Peki sizin bu "istişare" ettiğiniz "makam" nedir? "İlahi esaslara" dayanılarak mı, yoksa "beşeri esaslara" dayanılarak mı yürütülen bir makamdır? Eğer bunun farkını kavrayabilmiş olursanız, bu yapılan istişarelerin bir kıymeti olmadığını anlamış olurdunuz.
3-a-pyrz'ın "islami cemaatlerle istişare edilip, çoğunluğun görüşü alınmıştır" manasında sözlerini defalarca okuduk.
Peki sinelerinizde Allah'ın bıraktığı hatır için söyleyin:
Allahu Teala "bilmiyorsanız zikir ehline (ilim ehline) sorun" mu diyor, yoksa "bilmiyorsanız islami cemaatlerle istişare edin mi diyor?
Velev burada "islami cemaatlerle istişare"den murad edilen şey, içlerindeki "ilim ehli" olmuş olsun.
Peki burada da esas olan bu alimlerin görüşlerinin çoğunluğuna tabii olmak mı, yoksa delili en sağlam olduğuna inanılana tabi olmak mı?

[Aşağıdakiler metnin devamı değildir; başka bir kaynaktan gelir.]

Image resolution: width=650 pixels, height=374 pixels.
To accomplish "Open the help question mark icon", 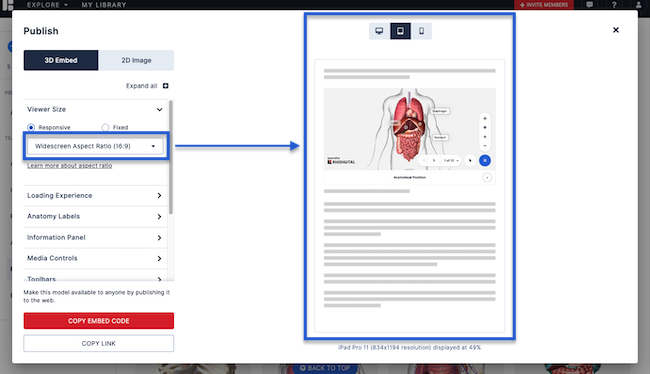I will tap(614, 5).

Bu cümlede çok fazla ilmi yanlışlıklar var. Fakat biz kardeşimizin bu "ilmi yanlışlıkları" kastetmediğini hüs-ü zan ederek bu konuya değinmiyoruz.

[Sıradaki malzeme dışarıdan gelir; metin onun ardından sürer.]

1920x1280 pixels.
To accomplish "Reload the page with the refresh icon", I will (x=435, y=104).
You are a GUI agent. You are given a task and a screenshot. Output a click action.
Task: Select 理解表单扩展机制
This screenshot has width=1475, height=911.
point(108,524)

4-a-pyrz'nin iddia ettiği gibi bu hareketin etkin kadroları insanların görüşlerine itimad etmiyor. Hayır, kesinlikle itibar etmiyor. Hele de selefi medreselerin hocaları ve talebeleriyse bu görüş sunan insanlar, kesinlikle kötü gözle bakılıyor. İnsani ilişkiler bakımından demiyorum. Onlarda sorun yok. Kastettiğim cemaati ya da hareketi ilmi ve şer'i olarak eleştirmek ve nasihat etmek konularıdır.
Defaatle bu görüşmelere girmiş birisi olarak bunları söylüyorum.

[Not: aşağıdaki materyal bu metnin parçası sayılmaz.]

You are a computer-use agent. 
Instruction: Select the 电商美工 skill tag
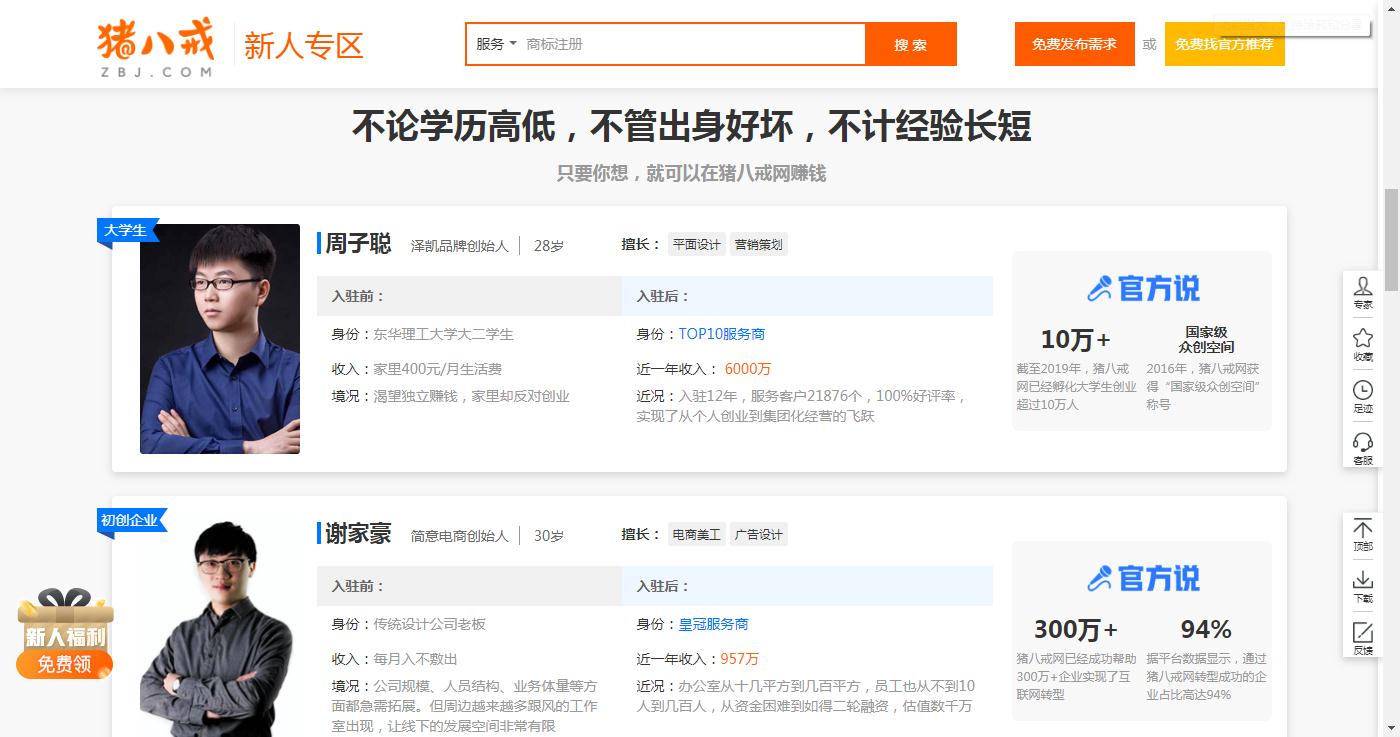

Şimdilik bu kadar yeter. Uzun süredir yazmaya vaktim olmadığı için çabuk yoruldum. Allah'a emanet olunuz.
NOT: a-pyrz! Siz bizim kardeşimizsiniz, bizim cemaati-hareketi eleştirmemiz aynı evin içerisindeki farklı odalardaki kardeşlerin birbirlerini eleştirmesine benzer. Vallahi biz kardeşlerimizin kötülüğünü istemeyiz.